If Vertices of a $\triangle ABC$ are $P(p,0,0),Q(0,q,0),R(0,0,r),$ Then orthocenter of a $\triangle ABC$ is
$\bf{My\; Try::}$ Point of intersection of Altitudes is called orthocenter.
Now equation of plane which passes through $P,Q,R$ is $\displaystyle \frac{x}{p}+\frac{y}{q}+\frac{z}{r} = 1$
Where $\displaystyle \left<\frac{1}{p},\frac{1}{q},\frac{1}{r}\right>$ be the Direction ratio of a line Which is perpendicular to the plane.
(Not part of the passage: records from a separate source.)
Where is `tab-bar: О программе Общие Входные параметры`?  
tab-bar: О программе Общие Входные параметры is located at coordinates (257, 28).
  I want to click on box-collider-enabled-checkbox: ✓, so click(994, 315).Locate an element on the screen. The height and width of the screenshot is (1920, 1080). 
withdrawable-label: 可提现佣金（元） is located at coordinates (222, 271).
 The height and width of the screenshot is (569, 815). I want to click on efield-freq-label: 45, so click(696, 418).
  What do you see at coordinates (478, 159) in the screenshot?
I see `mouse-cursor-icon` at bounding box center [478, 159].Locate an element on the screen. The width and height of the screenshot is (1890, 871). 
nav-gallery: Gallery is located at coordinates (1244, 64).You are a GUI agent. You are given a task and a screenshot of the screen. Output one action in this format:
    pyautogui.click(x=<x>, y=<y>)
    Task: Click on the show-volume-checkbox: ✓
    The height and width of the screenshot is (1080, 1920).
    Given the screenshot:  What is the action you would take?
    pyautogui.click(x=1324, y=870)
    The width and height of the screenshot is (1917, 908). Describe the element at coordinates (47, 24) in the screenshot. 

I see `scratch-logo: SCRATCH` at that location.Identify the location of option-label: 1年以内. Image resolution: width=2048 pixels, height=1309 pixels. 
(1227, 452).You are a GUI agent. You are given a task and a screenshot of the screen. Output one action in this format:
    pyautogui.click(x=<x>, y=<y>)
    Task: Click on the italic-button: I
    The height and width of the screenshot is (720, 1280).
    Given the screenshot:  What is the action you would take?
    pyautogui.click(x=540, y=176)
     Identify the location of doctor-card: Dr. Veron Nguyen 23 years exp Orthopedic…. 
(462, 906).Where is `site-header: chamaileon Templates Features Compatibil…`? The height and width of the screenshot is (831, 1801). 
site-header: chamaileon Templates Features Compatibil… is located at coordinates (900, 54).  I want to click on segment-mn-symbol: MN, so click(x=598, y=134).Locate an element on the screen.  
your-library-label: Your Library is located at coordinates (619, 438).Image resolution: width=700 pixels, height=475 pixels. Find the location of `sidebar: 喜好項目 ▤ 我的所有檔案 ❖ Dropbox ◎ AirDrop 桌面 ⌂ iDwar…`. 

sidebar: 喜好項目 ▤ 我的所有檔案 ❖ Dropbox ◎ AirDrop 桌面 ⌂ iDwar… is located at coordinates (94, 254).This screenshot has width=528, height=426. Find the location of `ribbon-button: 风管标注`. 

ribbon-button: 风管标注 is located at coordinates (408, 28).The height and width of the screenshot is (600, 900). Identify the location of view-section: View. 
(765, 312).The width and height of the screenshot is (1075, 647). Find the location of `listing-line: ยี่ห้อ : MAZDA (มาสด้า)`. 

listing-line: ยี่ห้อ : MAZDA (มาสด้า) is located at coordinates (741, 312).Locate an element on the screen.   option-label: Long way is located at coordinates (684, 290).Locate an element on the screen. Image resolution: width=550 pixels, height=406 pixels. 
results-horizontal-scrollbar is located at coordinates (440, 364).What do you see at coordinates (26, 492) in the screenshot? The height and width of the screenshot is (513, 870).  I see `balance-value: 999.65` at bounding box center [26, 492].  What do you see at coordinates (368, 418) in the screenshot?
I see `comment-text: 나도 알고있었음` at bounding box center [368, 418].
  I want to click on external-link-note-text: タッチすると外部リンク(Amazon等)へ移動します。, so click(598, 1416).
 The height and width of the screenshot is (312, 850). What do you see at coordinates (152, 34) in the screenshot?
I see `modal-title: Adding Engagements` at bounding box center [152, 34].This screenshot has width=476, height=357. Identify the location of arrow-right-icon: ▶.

Now How can i solve it , Help required, Thanks
Pick an arbitrary point $X=(x,y,z)$ on the altitude drawn from $P$ onto $QR$. Now, $$PX\perp QR\implies \vec{PX}\cdot\vec{QR}=0\implies yq=zr$$ Also $X$ satisfies the equation of the plane of the triangle. Using these facts we can write the parametric equation of the altitude drawn from $P$ as $$ x=p\left(1-\frac{tr}{q}-\frac{tq}{r}\right), y=rt, z=qt $$ Similarly, altitude drawn from $Q$ has the parametric equation $$ x=rk, y=q\left(1-\frac{kp}{r}-\frac{kr}{p}\right), z=pk $$ Solving these equations we get $$ (x,y,z)=\frac{p^2q^2r^2}{p^2q^2+q^2r^2+r^2p^2}\left(\frac{1}{p},\frac{1}{q},\frac{1}{r}\right),\qquad \left(k=\frac{q}{p}t,t=\frac{p^2qr}{p^2q^2+q^2r^2+r^2p^2}\right) $$ which gives the orthocenter.